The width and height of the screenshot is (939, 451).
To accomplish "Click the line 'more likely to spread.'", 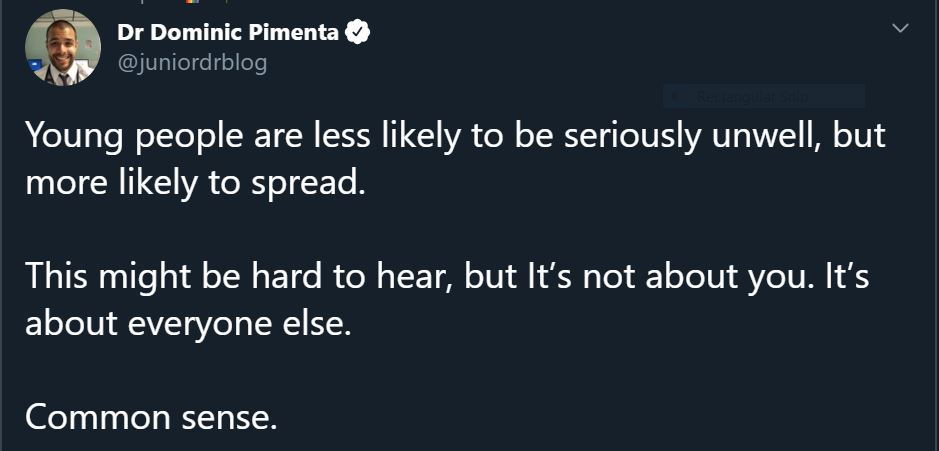I will click(x=190, y=183).
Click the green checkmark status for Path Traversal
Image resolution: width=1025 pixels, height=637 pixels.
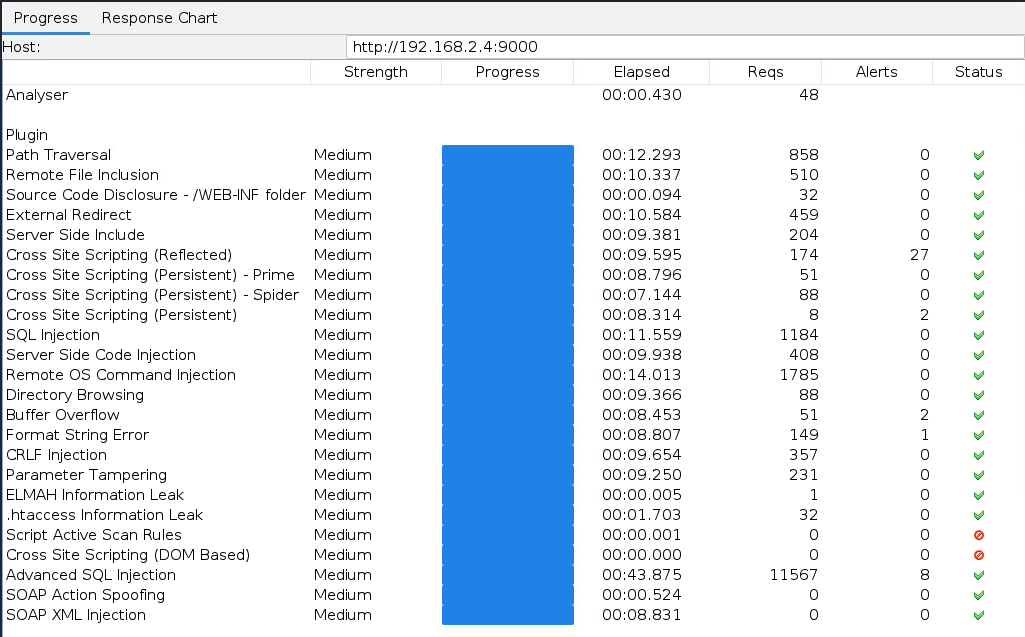(978, 155)
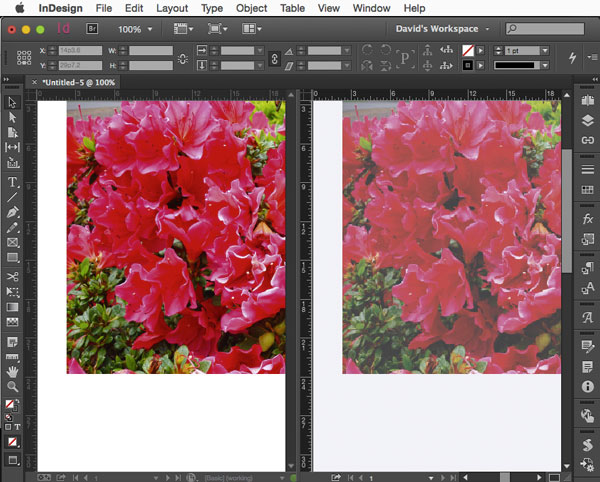Toggle formatting affects text T button

18,427
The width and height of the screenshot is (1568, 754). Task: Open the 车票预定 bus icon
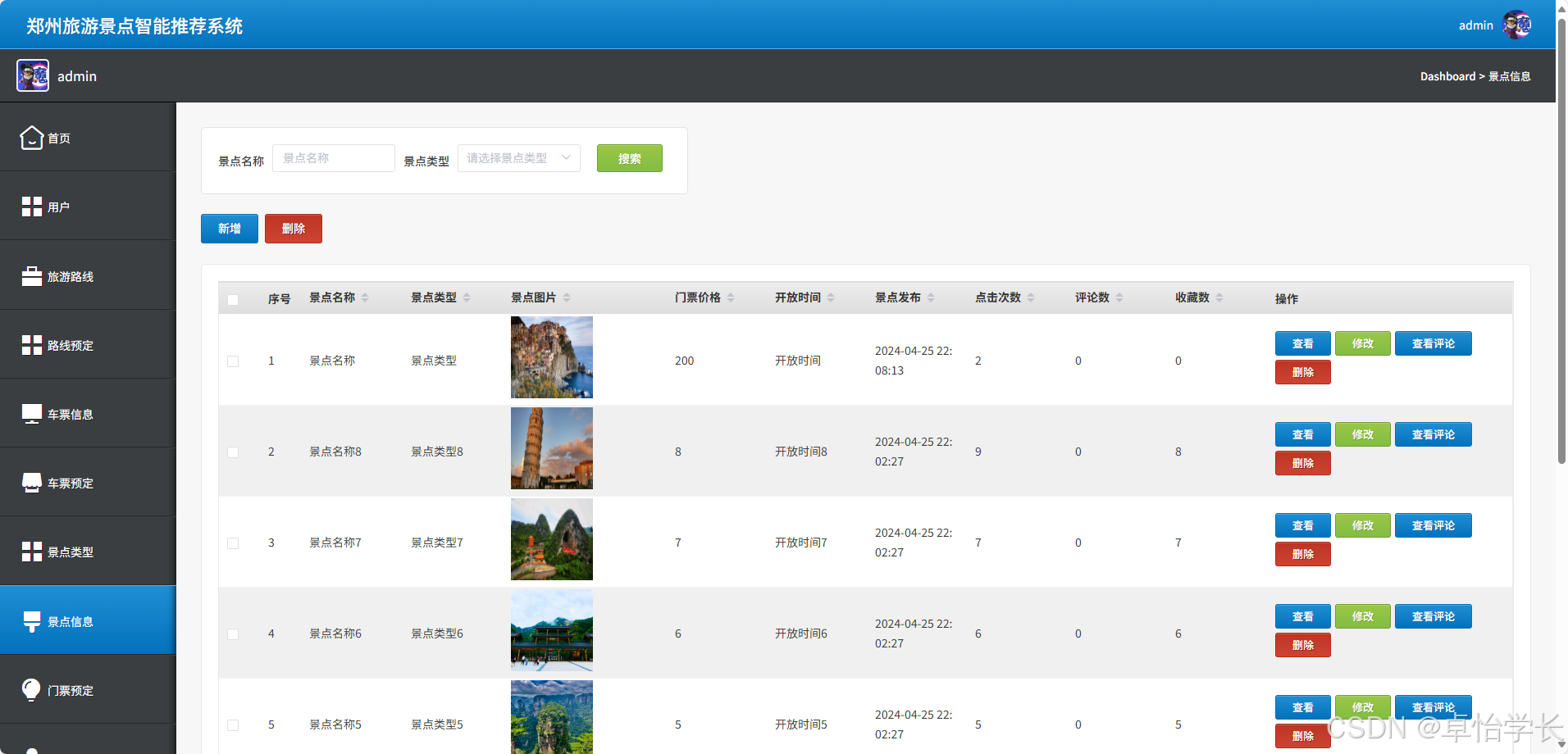click(32, 483)
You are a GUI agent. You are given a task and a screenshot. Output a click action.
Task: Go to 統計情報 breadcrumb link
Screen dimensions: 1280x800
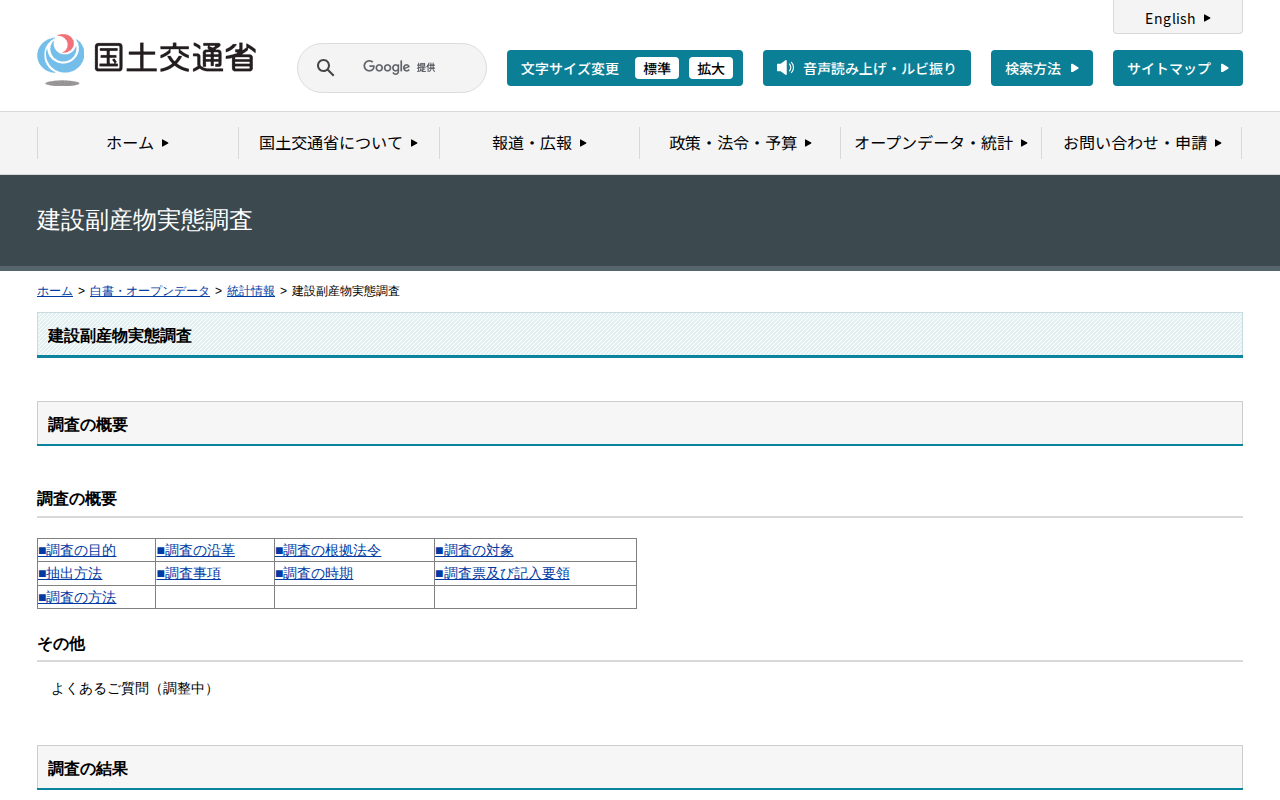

**Instructions for the task**
The line containing "Image resolution: width=1025" and every line after it, through the end of the records, are what you should retype exactly. Do not include the pictures.

**Answer for this exercise**
Image resolution: width=1025 pixels, height=637 pixels.
(978, 155)
Toggle formatting affects text T button

18,427
The width and height of the screenshot is (1568, 754). Task: Open the 车票预定 bus icon
click(32, 483)
You are a GUI agent. You are given a task and a screenshot. Output a click action.
Task: Go to 統計情報 breadcrumb link
Screen dimensions: 1280x800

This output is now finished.